I won't go into why I purchased the equipment I did. There are a thousand threads on different equipment. Just wanted to get to the cost because that's what kept me from getting started in the first place.

I had a bunch of brass to clean so I headed to the gun store;

Franklin Arsenal Tumbler Kit                      79.95
State Tax                                                   5.60
                                                Total:       85.55

I cleaned all my brass and it sat for a couple of weeks.

Had a day off decided it was the day to get started. I wanted to reload this afternoon.

I gathered up my buddy who has been reloading for about a year and I headed to a place that had the stuff in stock. Here's what I started with and trips I made after my first initial batch of 9mm.


Lee Classic Cast Turret Press Kit             255.00
Lee 9mm four die set                              52.73
1k Silver Creek 9mm 115g lead bullets     84.26
1k Winchester Small Pistol Primers           34.53
1lb Hodgdon HP-38 Pistol Powder             24.93
State Tax                                               31.60
                                              Total:     483.05

Total of first visit with enough equipment and supplies to start reloading 9mm cartridges for my pistols. I was in business that afternoon.

A few days later I wanted to do .45 ACP. Back to the gun shop.

Lee quick change Turret 4 hole                  12.73
Lee .45 ACP Deluxe die set                        52.73
500 Silver Creek 200g .45 ACP LSWC         59.53
Winchester Large Pistol Primers                 34.83
State Tax                                                 11.19
                                               Total:      171.01

About a week after getting this far I had a few rounds I wanted to take back apart and needed something to put my loaded bullets in so I could keep track of them. I also wanted a quicker way to weigh my powder, bullets or assembled rounds so a digital scale was on this list.

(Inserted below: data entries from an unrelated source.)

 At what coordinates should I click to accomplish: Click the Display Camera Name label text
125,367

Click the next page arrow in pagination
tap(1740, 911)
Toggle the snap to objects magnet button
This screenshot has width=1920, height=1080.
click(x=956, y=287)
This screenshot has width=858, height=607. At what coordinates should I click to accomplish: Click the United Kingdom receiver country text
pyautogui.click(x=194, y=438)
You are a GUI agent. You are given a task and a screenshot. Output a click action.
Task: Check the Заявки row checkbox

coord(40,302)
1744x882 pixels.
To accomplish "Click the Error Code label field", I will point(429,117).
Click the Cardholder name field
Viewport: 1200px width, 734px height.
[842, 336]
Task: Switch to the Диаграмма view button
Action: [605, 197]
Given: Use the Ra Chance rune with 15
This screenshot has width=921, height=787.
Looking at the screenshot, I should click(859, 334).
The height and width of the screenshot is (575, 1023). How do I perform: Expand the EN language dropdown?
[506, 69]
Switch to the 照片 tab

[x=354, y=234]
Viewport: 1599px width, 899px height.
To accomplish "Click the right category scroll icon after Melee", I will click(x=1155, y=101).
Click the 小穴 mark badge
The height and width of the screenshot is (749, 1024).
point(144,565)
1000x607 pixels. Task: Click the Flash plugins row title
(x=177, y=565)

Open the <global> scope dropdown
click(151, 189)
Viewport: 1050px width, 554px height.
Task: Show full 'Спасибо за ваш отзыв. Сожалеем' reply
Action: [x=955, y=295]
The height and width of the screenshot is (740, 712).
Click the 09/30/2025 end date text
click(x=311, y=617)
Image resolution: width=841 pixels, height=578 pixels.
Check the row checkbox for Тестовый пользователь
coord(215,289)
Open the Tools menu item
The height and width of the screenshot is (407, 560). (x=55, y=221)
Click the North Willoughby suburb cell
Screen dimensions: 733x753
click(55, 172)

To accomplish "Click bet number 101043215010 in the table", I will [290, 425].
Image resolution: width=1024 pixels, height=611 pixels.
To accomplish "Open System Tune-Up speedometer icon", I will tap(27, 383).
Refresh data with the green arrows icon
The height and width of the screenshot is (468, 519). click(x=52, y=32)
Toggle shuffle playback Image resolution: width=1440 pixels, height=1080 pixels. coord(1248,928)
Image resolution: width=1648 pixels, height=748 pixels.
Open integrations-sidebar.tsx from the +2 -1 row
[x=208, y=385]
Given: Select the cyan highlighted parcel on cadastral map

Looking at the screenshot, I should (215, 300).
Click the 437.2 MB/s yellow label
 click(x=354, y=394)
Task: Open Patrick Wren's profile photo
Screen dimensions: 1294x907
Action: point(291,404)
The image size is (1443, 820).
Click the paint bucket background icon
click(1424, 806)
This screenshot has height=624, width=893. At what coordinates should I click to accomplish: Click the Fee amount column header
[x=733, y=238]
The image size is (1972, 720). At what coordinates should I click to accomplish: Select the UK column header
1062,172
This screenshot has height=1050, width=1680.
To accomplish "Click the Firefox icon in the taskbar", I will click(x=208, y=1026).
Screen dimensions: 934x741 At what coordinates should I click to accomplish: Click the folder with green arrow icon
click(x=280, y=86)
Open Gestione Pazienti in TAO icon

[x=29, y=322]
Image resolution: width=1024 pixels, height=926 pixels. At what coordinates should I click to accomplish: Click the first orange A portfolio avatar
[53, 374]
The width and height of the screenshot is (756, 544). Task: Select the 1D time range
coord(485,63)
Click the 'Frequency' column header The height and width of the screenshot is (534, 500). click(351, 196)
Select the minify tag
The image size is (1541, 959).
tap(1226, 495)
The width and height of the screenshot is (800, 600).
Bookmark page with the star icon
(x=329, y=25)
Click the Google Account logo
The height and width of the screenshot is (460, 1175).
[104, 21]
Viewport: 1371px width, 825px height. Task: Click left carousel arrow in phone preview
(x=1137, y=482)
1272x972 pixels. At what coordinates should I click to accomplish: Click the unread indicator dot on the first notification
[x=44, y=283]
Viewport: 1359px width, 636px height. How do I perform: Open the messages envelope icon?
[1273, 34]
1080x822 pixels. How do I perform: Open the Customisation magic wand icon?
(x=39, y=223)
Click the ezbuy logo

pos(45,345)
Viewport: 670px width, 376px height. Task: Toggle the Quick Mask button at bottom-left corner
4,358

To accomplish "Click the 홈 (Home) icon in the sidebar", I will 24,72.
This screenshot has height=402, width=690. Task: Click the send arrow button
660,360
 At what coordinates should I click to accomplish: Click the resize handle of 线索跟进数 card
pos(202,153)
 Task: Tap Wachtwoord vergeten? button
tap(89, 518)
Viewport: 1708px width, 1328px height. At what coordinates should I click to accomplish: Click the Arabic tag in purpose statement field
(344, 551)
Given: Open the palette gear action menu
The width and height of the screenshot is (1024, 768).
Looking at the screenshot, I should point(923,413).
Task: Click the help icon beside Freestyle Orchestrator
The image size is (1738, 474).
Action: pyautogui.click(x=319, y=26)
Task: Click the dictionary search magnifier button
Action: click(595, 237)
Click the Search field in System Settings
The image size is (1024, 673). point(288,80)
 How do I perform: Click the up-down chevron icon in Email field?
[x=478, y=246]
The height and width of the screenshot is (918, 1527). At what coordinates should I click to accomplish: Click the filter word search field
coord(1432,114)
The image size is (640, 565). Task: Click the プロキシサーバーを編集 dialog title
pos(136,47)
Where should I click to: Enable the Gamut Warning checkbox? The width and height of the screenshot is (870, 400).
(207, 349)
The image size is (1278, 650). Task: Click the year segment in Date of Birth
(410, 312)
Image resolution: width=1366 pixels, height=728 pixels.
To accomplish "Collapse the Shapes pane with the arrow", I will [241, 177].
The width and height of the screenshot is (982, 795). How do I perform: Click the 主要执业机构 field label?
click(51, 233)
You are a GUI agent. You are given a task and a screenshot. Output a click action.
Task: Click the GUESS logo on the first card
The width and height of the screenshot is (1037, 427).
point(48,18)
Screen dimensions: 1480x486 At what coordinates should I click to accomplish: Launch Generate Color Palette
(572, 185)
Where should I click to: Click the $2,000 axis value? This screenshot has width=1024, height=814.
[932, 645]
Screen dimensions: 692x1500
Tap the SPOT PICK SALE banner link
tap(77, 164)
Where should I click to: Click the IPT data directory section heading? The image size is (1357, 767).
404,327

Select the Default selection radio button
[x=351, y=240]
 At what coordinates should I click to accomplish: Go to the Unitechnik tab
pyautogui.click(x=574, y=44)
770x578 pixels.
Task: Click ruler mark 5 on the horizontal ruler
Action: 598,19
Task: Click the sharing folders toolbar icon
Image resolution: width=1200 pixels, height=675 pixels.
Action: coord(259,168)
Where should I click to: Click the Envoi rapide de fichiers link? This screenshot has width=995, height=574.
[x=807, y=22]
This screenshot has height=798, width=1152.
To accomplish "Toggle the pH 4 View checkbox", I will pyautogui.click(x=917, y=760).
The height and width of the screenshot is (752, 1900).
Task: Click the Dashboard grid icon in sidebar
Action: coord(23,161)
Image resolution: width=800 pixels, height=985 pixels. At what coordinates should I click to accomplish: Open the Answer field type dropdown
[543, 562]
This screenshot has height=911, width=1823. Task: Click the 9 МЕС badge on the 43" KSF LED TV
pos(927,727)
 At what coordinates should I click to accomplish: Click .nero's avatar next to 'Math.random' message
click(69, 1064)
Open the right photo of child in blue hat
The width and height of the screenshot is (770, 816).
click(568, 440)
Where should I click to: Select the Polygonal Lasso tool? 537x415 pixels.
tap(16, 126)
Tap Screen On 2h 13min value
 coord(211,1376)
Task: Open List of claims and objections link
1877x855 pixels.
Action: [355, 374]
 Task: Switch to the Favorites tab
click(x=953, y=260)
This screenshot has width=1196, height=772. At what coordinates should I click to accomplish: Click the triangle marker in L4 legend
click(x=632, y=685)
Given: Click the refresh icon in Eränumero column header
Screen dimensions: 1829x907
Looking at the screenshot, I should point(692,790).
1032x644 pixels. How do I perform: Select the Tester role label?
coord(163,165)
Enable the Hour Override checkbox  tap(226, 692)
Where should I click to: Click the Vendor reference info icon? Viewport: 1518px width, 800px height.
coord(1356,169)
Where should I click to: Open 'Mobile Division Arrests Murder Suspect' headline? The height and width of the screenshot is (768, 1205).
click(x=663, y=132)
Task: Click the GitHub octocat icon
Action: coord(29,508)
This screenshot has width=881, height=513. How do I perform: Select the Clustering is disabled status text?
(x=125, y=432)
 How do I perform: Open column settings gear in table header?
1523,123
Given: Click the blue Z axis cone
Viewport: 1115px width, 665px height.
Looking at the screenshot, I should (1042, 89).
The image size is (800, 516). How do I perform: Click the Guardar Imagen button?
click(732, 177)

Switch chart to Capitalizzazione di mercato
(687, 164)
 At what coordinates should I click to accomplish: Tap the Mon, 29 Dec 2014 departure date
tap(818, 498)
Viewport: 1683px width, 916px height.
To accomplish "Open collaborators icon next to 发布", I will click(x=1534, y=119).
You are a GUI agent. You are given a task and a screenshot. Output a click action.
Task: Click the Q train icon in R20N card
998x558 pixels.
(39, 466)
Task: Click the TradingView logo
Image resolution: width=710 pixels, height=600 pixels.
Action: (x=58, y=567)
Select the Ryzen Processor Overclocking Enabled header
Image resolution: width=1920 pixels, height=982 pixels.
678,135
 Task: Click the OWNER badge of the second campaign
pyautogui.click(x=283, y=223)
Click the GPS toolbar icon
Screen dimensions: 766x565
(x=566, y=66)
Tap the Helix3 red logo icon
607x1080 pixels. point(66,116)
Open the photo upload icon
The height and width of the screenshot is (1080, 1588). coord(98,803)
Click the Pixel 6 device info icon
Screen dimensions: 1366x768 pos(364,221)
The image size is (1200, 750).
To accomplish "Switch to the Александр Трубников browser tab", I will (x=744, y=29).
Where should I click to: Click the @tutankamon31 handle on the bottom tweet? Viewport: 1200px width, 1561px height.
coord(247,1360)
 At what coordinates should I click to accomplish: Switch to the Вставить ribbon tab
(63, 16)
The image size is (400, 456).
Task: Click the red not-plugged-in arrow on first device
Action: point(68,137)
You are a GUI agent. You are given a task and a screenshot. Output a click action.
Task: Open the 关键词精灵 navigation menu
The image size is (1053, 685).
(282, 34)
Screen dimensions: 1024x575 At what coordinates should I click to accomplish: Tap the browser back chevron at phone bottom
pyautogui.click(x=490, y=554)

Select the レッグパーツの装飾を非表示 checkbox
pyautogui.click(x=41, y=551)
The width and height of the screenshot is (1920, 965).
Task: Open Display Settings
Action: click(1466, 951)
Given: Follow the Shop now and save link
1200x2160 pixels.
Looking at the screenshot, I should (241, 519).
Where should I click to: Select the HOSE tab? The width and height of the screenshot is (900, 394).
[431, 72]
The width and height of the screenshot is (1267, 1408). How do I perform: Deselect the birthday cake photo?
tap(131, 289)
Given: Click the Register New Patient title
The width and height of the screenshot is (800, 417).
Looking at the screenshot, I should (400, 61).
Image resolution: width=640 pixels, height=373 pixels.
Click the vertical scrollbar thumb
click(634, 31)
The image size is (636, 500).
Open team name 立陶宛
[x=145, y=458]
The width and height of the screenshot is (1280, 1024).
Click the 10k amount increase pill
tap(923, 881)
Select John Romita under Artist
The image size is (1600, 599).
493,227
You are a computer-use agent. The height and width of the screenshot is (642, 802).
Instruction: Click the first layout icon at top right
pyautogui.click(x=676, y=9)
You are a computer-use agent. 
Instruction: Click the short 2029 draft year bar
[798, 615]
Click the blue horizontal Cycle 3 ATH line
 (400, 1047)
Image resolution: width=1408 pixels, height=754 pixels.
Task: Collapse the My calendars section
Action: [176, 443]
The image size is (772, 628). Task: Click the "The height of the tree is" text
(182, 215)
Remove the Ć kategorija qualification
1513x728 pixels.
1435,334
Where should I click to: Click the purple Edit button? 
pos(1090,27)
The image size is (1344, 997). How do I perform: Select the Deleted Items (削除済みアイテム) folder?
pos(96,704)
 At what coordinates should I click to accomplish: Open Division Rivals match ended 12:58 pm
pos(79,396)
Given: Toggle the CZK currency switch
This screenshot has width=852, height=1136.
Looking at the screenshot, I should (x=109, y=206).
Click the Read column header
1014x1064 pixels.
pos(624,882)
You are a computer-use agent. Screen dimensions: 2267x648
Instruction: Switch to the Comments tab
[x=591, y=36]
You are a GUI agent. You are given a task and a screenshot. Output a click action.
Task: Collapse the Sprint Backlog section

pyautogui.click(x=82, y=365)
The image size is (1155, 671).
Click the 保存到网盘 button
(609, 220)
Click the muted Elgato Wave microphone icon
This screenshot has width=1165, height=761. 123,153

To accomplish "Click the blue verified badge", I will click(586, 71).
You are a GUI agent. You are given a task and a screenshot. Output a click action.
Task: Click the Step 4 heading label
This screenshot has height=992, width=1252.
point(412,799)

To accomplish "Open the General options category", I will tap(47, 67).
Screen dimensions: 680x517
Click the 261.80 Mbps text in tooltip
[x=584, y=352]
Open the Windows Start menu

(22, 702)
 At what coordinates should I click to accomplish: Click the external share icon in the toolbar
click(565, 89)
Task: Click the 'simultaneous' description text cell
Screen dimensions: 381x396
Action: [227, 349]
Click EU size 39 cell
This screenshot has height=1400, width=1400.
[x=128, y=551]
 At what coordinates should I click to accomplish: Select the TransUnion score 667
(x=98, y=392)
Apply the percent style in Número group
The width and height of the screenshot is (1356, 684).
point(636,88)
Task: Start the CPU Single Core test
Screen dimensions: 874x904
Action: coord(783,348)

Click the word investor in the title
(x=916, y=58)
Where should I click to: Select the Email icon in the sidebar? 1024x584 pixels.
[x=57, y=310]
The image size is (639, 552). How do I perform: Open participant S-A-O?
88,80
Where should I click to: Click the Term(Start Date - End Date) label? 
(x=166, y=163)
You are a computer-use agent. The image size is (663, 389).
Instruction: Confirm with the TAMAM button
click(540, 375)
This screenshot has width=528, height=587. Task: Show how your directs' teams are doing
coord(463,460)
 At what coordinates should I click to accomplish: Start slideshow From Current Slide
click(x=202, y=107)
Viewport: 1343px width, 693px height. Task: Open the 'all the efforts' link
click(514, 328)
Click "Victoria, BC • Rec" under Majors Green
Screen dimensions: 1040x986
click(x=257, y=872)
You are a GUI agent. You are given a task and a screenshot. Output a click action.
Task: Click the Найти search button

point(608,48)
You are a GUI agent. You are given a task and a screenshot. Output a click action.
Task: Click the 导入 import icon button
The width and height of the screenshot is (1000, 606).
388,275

Sudden Impact Bullet Puller                       19.95
MTM Digital Scale                                      39.95
1lb Hodgdon Pistol Powder                         24.95
7 Flip top cases                                         27.65
State Tax                                                   7.88
                                             Total:        120.38

Equipment                                               546.29
Supplies                                                  263.03
State Tax                                                  50.67

                                                Total:      859.99

So, I've got 859.99 in equipment and supplies so far. I've reloaded 500 9mm and 200 .45ACP.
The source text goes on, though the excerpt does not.